Bouie: The Founders Lived in a Foreign World
As regular readers know, I am a little (OK, more than a little) obsessed with the Early Republic period of American history and spend a lot of my time reading about the Revolution, the Articles of Confederation, the Philadelphia constitutional convention, and the Washington and Adams administrations. One of my takeaways from all of this reading is that for all of our modern-day worship of the founding fathers, we lack of a sense of how foreign their world was as compared to ours.
I was reminded of this by Matt Glassman, a senior fellow at Georgetown’s Government Affairs Institute, who made a similar point on Twitter, apropos of a political advertisement in which the candidate, a conservative Republican, extols the founders for “getting it right the first time.”
Here’s Glassman:
People really don’t get how many (understandable) errors the Founders made, even on their own terms and, more importantly, how different the early Republic was from the antebellum mass republic most people (mis)associate with the Founding.
There are the obvious differences. The United States of 1790 — the year of the first census — was a predominantly rural country with an extensive system of slave labor. Its largest city, New York, was home to 33,131 people. To a visitor from Paris (population: 524,186), the busiest metropolis of the young Republic would have looked like a provincial capital. The borders of the new nation were in flux and under threat from foreign powers and domestic adversaries, from the British in Canada and the Spanish in Florida to those Native Americans in western territories who fought to keep settlers and speculators off their land.
The politics were vastly different too. It’s not just that there weren’t parties, but that there was no concept of the loyal opposition. When, in 1791, James Madison and Thomas Jefferson began to inch their way into conflict with Alexander Hamilton over the latter’s financial policies and broad influence within the Washington administration, they had to more or less develop a theory of partisan opposition.

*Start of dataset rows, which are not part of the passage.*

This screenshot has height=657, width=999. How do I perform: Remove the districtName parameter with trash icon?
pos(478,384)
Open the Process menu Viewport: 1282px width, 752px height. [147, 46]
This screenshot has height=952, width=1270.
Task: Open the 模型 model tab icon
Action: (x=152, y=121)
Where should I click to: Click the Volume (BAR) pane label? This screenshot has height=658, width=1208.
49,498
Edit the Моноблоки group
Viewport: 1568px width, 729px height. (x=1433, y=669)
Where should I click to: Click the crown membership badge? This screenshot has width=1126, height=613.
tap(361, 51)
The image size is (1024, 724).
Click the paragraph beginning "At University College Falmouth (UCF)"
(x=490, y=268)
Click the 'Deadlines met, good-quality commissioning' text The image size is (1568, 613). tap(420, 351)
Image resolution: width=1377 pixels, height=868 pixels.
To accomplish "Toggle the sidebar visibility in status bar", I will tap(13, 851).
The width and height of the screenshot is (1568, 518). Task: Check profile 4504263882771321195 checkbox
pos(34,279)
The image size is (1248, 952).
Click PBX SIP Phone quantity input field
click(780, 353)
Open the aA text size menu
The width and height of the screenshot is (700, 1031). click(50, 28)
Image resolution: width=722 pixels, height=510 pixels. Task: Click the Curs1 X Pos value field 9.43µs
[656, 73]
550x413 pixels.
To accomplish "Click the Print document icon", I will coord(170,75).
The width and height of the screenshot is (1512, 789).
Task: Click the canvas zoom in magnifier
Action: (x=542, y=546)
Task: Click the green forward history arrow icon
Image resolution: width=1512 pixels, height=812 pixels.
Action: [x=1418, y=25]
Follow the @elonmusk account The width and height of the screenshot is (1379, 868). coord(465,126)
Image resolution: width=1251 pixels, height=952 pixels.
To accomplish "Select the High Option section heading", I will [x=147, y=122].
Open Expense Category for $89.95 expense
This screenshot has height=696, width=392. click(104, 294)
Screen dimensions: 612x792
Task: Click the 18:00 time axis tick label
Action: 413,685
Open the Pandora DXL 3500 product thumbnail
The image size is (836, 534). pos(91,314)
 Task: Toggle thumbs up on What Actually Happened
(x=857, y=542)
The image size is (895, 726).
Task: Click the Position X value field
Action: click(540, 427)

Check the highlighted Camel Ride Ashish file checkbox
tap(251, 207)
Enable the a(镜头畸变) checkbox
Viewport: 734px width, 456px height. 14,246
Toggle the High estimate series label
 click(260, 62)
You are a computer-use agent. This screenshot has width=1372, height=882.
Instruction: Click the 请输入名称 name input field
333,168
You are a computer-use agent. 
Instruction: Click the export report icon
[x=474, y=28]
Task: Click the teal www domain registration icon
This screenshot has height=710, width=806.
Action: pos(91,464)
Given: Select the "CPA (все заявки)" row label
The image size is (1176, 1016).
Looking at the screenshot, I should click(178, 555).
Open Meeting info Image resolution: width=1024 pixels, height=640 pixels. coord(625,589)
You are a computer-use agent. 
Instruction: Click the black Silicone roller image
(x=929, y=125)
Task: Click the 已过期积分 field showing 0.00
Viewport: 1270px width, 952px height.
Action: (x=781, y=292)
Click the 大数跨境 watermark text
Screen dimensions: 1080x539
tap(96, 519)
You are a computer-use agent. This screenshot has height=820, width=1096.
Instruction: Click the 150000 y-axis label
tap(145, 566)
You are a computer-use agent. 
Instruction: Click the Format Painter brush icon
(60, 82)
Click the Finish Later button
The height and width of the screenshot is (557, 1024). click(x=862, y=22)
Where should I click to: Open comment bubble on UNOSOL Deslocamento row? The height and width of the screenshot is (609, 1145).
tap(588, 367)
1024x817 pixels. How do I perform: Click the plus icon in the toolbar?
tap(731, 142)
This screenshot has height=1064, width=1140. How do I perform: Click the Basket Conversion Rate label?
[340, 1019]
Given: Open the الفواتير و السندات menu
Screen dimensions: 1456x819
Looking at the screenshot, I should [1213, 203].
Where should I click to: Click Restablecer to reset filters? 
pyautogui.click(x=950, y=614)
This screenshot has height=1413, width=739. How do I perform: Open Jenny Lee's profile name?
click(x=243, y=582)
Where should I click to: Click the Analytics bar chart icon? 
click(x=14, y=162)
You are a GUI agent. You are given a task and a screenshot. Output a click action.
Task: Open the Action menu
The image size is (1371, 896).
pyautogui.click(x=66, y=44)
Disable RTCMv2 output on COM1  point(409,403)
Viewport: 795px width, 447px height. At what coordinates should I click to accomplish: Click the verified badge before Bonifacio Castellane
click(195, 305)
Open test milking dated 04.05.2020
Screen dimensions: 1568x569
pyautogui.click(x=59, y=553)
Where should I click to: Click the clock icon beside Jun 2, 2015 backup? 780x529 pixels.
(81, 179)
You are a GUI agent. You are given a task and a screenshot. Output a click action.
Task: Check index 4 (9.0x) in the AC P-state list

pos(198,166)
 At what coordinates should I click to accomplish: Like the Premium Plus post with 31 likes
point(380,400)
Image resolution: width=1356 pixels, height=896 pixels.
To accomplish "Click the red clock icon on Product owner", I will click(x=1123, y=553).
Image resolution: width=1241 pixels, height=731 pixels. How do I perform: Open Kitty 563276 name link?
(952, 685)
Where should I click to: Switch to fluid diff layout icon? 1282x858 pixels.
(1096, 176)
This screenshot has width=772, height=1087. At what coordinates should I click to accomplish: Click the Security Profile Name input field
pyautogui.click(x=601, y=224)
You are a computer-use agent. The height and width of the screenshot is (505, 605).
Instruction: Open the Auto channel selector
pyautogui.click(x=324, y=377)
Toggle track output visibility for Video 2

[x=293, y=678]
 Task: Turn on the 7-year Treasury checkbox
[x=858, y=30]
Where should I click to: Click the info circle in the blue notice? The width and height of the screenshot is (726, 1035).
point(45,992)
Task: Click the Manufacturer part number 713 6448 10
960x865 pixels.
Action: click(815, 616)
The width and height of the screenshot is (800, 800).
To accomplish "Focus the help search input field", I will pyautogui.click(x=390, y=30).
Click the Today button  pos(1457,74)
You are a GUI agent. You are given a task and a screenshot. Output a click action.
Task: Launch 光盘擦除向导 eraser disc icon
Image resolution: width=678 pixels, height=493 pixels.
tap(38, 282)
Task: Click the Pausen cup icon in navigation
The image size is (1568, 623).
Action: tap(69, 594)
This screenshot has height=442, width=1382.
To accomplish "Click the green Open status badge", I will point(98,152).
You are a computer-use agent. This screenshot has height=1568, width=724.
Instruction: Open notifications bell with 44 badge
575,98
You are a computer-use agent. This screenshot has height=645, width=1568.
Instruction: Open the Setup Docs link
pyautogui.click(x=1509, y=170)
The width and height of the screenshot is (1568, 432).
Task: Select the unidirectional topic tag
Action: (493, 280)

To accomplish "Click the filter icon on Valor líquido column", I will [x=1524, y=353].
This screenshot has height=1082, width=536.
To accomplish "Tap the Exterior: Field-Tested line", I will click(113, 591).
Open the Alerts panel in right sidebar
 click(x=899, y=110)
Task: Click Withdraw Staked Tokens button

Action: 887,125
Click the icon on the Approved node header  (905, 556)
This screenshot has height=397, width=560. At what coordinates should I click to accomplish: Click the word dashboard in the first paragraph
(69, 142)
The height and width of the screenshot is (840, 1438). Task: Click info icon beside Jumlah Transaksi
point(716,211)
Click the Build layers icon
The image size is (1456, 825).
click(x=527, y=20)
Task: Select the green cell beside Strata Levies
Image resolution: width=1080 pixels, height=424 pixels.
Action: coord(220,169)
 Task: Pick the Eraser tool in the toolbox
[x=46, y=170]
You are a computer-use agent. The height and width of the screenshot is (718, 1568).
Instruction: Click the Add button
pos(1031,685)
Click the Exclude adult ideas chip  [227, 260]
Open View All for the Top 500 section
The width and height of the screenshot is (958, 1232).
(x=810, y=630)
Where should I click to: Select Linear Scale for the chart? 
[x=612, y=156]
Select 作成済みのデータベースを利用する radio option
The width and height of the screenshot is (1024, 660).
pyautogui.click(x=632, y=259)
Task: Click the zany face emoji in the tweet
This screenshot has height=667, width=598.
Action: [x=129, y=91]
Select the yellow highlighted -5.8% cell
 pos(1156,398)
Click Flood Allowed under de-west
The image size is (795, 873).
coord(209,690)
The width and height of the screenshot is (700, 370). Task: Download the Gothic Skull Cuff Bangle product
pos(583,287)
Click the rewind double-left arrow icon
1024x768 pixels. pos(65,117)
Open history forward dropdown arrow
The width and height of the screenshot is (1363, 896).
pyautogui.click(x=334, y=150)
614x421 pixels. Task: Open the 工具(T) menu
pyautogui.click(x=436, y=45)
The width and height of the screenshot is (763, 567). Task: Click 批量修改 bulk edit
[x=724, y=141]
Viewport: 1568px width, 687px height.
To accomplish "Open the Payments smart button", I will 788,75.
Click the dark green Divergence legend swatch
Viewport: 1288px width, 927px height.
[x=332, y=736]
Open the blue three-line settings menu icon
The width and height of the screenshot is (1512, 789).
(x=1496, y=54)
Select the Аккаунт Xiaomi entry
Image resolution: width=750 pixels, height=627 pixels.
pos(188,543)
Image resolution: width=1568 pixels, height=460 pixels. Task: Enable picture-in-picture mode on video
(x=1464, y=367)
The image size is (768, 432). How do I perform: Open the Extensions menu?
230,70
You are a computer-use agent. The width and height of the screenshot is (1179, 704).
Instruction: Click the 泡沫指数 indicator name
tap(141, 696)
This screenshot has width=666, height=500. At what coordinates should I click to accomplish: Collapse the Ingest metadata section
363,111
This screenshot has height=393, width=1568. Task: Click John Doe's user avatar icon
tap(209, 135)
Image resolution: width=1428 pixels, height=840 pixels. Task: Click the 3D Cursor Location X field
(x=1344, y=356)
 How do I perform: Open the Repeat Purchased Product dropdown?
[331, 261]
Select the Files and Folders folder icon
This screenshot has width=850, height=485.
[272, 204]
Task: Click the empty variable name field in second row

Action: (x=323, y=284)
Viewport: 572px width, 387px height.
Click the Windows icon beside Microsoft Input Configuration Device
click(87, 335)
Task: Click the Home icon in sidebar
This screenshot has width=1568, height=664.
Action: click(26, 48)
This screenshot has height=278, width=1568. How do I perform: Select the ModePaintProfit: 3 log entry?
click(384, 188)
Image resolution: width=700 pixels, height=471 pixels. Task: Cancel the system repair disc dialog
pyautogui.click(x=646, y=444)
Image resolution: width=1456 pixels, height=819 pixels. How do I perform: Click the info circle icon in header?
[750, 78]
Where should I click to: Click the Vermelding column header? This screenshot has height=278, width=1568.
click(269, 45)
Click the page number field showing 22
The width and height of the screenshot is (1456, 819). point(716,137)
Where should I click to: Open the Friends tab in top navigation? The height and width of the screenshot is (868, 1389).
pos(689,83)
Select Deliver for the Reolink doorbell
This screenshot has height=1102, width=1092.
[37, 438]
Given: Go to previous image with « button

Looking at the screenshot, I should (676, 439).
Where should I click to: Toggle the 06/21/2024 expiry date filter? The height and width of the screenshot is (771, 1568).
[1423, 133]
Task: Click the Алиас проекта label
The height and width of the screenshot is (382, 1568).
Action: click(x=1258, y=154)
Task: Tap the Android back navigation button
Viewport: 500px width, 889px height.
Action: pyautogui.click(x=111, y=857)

And even then, as the historians Stanley Elkins and Eric McKitrick note in “The Age of Federalism: The Early American Republic, 1788-1800”:
The key fact may well be that at this indistinct stage of party formation there were as yet no rules at all, and no sense of limits within which suspicion and even hate were to be graded and controlled. Parties could not yet be conceived as other than alliances for warfare in which the stakes were no less than survival or extinction — and certainly not as alternating associative structures through which to manage the affairs of government.